::: DATASET EXCERPTS :::

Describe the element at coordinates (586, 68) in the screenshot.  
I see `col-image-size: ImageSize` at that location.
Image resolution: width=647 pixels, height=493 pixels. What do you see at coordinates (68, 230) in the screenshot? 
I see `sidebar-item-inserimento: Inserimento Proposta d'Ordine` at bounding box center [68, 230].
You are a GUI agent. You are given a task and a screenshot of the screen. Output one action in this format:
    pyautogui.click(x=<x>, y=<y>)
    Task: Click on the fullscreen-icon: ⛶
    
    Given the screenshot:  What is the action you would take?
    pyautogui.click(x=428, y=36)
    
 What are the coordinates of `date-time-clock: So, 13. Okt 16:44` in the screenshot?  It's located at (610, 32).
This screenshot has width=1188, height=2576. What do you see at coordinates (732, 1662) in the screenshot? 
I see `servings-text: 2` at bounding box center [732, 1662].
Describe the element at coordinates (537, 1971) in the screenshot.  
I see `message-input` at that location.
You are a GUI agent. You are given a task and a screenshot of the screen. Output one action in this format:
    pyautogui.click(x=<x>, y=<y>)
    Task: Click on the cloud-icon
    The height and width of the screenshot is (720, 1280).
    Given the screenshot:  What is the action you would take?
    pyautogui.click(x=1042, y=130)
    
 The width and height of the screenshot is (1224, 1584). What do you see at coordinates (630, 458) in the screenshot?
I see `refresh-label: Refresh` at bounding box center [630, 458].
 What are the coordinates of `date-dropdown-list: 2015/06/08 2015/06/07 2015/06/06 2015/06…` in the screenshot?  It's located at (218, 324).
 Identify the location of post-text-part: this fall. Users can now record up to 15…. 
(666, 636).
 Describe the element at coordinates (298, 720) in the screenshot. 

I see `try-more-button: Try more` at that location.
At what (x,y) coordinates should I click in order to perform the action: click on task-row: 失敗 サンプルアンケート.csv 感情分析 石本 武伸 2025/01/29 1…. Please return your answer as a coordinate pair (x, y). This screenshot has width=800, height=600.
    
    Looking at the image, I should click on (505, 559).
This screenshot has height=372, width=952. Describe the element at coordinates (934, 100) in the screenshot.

:::

EXERCISE GOAL> Quote all of the records above word for word, keeping every line, space, and symbol as it appears.

RESULT BELOW>
Describe the element at coordinates (586, 68) in the screenshot.  
I see `col-image-size: ImageSize` at that location.
Image resolution: width=647 pixels, height=493 pixels. What do you see at coordinates (68, 230) in the screenshot? 
I see `sidebar-item-inserimento: Inserimento Proposta d'Ordine` at bounding box center [68, 230].
You are a GUI agent. You are given a task and a screenshot of the screen. Output one action in this format:
    pyautogui.click(x=<x>, y=<y>)
    Task: Click on the fullscreen-icon: ⛶
    
    Given the screenshot:  What is the action you would take?
    pyautogui.click(x=428, y=36)
    
 What are the coordinates of `date-time-clock: So, 13. Okt 16:44` in the screenshot?  It's located at (610, 32).
This screenshot has width=1188, height=2576. What do you see at coordinates (732, 1662) in the screenshot? 
I see `servings-text: 2` at bounding box center [732, 1662].
Describe the element at coordinates (537, 1971) in the screenshot.  
I see `message-input` at that location.
You are a GUI agent. You are given a task and a screenshot of the screen. Output one action in this format:
    pyautogui.click(x=<x>, y=<y>)
    Task: Click on the cloud-icon
    The height and width of the screenshot is (720, 1280).
    Given the screenshot:  What is the action you would take?
    pyautogui.click(x=1042, y=130)
    
 The width and height of the screenshot is (1224, 1584). What do you see at coordinates (630, 458) in the screenshot?
I see `refresh-label: Refresh` at bounding box center [630, 458].
 What are the coordinates of `date-dropdown-list: 2015/06/08 2015/06/07 2015/06/06 2015/06…` in the screenshot?  It's located at (218, 324).
 Identify the location of post-text-part: this fall. Users can now record up to 15…. 
(666, 636).
 Describe the element at coordinates (298, 720) in the screenshot. 

I see `try-more-button: Try more` at that location.
At what (x,y) coordinates should I click in order to perform the action: click on task-row: 失敗 サンプルアンケート.csv 感情分析 石本 武伸 2025/01/29 1…. Please return your answer as a coordinate pair (x, y). This screenshot has width=800, height=600.
    
    Looking at the image, I should click on (505, 559).
This screenshot has height=372, width=952. Describe the element at coordinates (934, 100) in the screenshot.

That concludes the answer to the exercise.